*** Opening DATASET RECORDS ***

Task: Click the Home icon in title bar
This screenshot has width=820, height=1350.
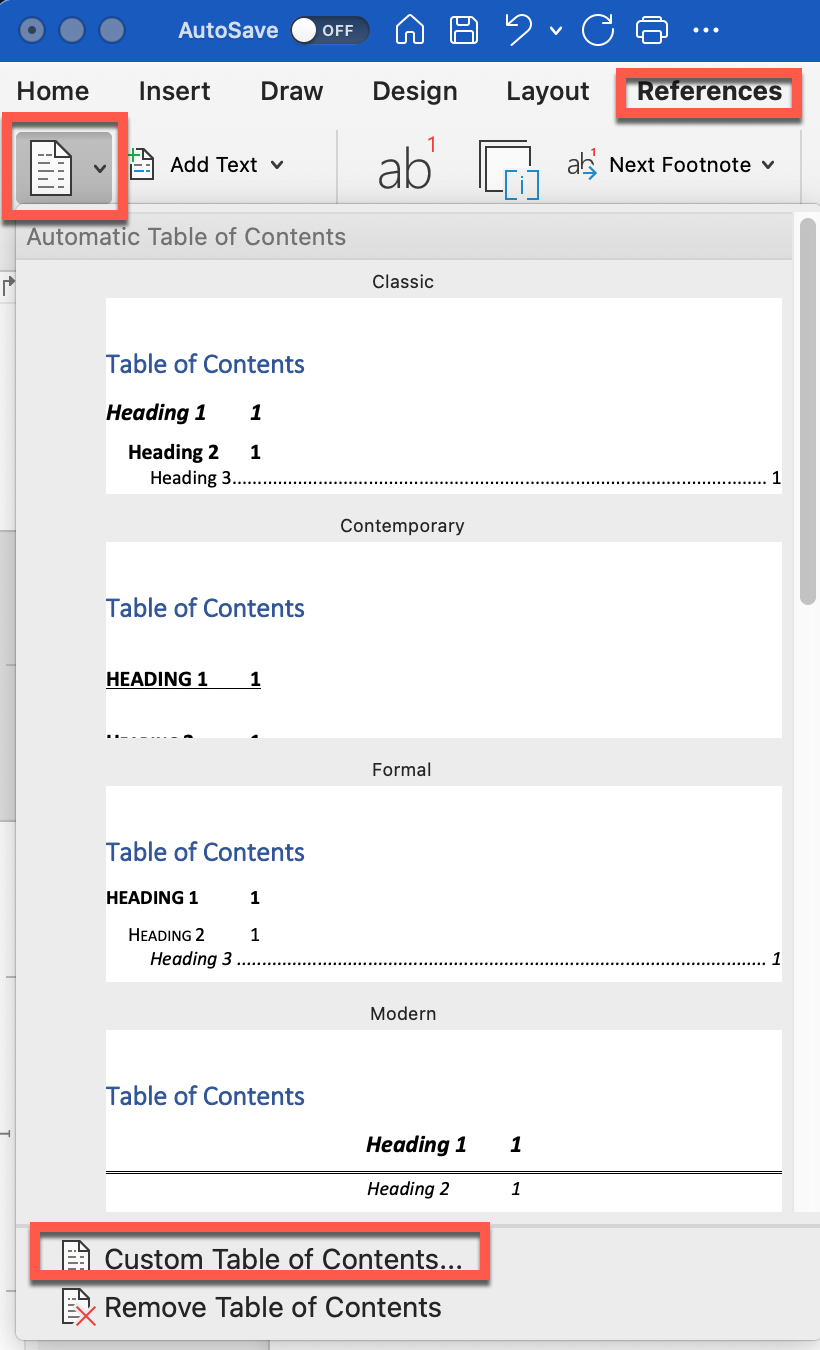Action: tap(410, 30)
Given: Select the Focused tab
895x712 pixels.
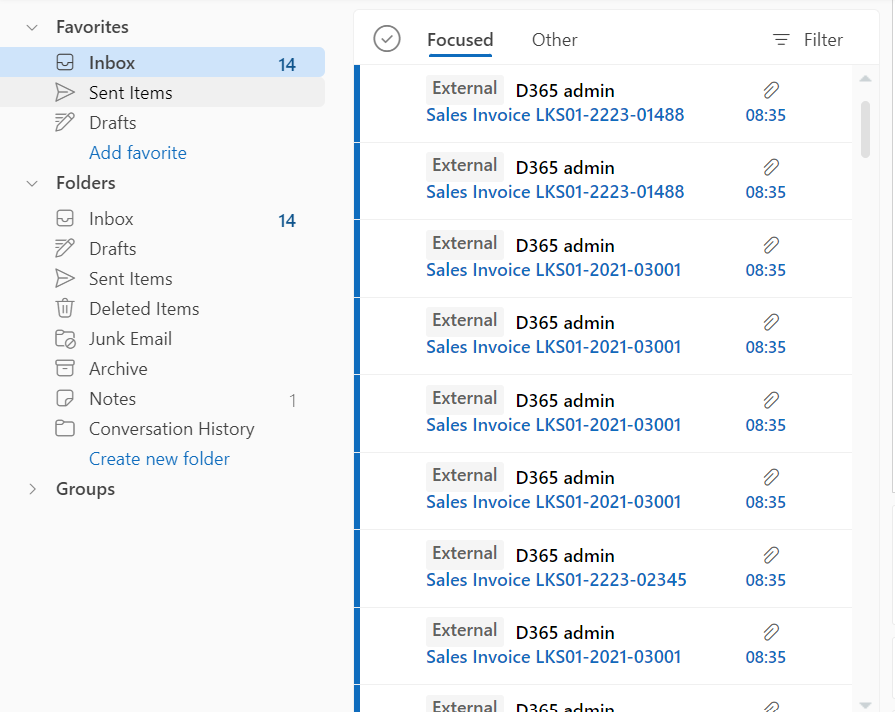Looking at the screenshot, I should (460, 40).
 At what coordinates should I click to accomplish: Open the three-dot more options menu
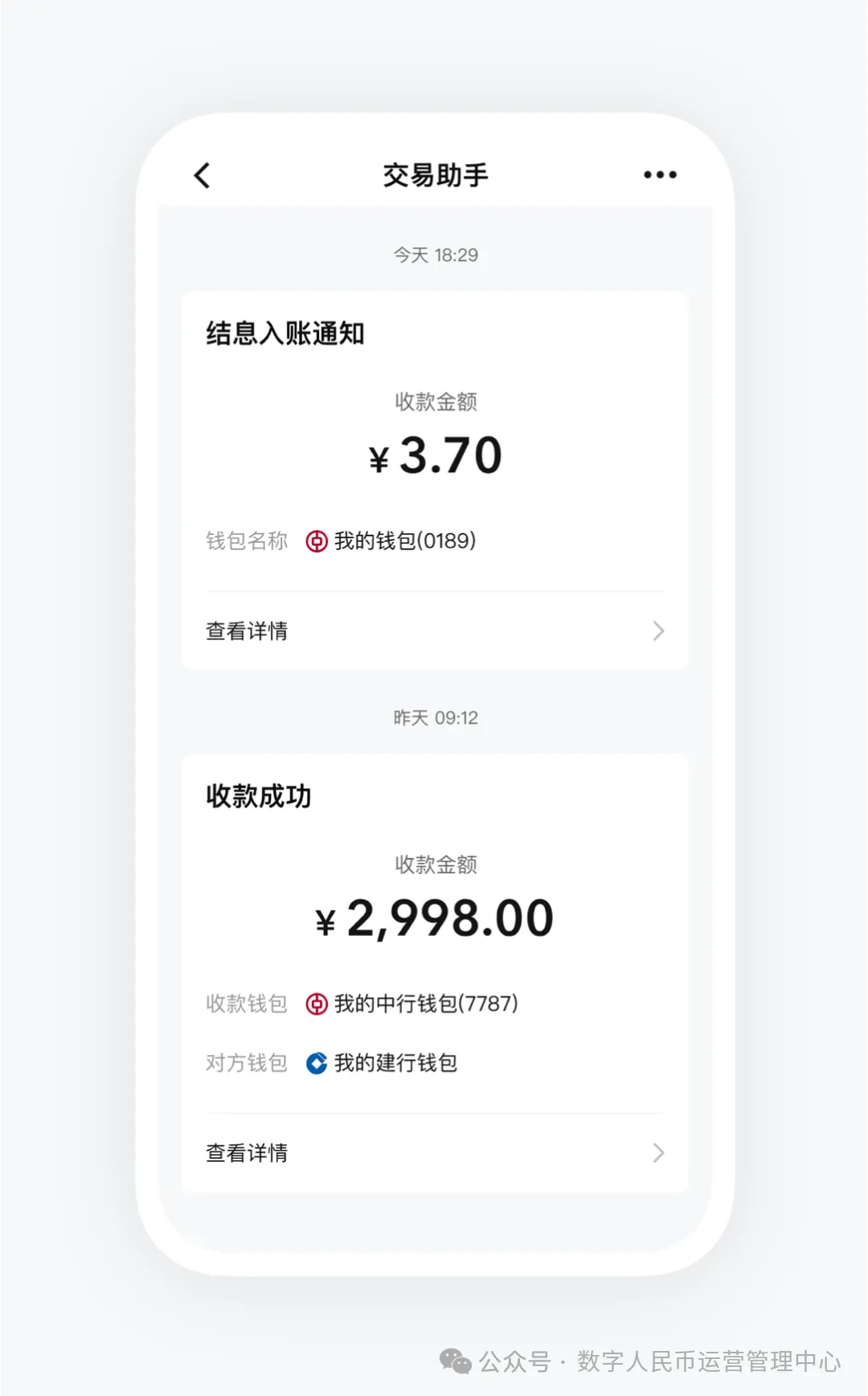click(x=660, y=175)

*** Closing DATASET RECORDS ***

* DIRECTIONS
Output all of the data above exactly; no pictures should appear.

* EXERCISE ANSWER
Task: Click the Home icon in title bar
This screenshot has width=820, height=1350.
Action: tap(410, 30)
Given: Select the Focused tab
895x712 pixels.
Looking at the screenshot, I should (460, 40).
 At what coordinates should I click to accomplish: Open the three-dot more options menu
click(x=660, y=175)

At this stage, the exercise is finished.